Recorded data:
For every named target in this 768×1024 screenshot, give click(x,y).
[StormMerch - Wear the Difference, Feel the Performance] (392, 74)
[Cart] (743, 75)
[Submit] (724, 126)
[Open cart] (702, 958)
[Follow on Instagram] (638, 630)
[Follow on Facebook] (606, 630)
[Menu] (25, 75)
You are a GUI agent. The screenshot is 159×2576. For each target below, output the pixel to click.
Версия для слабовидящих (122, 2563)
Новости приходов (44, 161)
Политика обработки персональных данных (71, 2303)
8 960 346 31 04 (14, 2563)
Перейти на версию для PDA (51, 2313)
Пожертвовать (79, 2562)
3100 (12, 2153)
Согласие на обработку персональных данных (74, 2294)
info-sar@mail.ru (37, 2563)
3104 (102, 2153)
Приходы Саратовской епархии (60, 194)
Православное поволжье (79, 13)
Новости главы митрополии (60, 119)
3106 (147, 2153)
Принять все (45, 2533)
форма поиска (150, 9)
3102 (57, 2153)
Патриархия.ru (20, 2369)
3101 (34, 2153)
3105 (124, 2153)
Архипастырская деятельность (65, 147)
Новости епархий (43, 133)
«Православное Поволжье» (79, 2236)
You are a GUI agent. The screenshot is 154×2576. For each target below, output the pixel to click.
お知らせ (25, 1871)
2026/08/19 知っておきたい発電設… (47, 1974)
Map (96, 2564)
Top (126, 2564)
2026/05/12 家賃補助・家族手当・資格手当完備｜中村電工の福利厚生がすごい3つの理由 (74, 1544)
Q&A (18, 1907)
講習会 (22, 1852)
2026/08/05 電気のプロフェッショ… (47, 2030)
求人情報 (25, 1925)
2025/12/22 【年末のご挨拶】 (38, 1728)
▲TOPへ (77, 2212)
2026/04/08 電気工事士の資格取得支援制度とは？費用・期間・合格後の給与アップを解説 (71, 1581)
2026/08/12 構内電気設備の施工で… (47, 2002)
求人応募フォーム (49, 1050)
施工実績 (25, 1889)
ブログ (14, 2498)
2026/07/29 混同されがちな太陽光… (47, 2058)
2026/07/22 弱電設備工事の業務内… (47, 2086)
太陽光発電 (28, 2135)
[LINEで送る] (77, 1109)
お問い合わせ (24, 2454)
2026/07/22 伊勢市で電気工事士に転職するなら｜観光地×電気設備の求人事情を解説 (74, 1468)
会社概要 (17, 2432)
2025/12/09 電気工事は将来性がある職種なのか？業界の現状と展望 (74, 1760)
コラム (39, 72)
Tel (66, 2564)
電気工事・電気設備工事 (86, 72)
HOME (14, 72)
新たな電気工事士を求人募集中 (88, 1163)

• What needs to be done
In full and without change, transcribe every line of the records above.

• Task output
For every named target in this 768×1024 screenshot, give click(x,y).
[StormMerch - Wear the Difference, Feel the Performance] (392, 74)
[Cart] (743, 75)
[Submit] (724, 126)
[Open cart] (702, 958)
[Follow on Instagram] (638, 630)
[Follow on Facebook] (606, 630)
[Menu] (25, 75)
You are a GUI agent. The screenshot is 159×2576. For each target below, output the pixel to click.
Версия для слабовидящих (122, 2563)
Новости приходов (44, 161)
Политика обработки персональных данных (71, 2303)
8 960 346 31 04 (14, 2563)
Перейти на версию для PDA (51, 2313)
Пожертвовать (79, 2562)
3100 (12, 2153)
Согласие на обработку персональных данных (74, 2294)
info-sar@mail.ru (37, 2563)
3104 (102, 2153)
Приходы Саратовской епархии (60, 194)
Православное поволжье (79, 13)
Новости главы митрополии (60, 119)
3106 (147, 2153)
Принять все (45, 2533)
форма поиска (150, 9)
3102 (57, 2153)
Патриархия.ru (20, 2369)
3101 (34, 2153)
3105 (124, 2153)
Архипастырская деятельность (65, 147)
Новости епархий (43, 133)
«Православное Поволжье» (79, 2236)
You are a GUI agent. The screenshot is 154×2576. For each target below, output the pixel to click.
お知らせ (25, 1871)
2026/08/19 知っておきたい発電設… (47, 1974)
Map (96, 2564)
Top (126, 2564)
2026/05/12 家賃補助・家族手当・資格手当完備｜中村電工の福利厚生がすごい3つの理由 (74, 1544)
Q&A (18, 1907)
講習会 (22, 1852)
2026/08/05 電気のプロフェッショ… (47, 2030)
求人情報 (25, 1925)
2025/12/22 【年末のご挨拶】 (38, 1728)
▲TOPへ (77, 2212)
2026/04/08 電気工事士の資格取得支援制度とは？費用・期間・合格後の給与アップを解説 (71, 1581)
2026/08/12 構内電気設備の施工で… (47, 2002)
求人応募フォーム (49, 1050)
施工実績 (25, 1889)
ブログ (14, 2498)
2026/07/29 混同されがちな太陽光… (47, 2058)
2026/07/22 弱電設備工事の業務内… (47, 2086)
太陽光発電 (28, 2135)
[LINEで送る] (77, 1109)
お問い合わせ (24, 2454)
2026/07/22 伊勢市で電気工事士に転職するなら｜観光地×電気設備の求人事情を解説 (74, 1468)
会社概要 (17, 2432)
2025/12/09 電気工事は将来性がある職種なのか？業界の現状と展望 (74, 1760)
コラム (39, 72)
Tel (66, 2564)
電気工事・電気設備工事 (86, 72)
HOME (14, 72)
新たな電気工事士を求人募集中 (88, 1163)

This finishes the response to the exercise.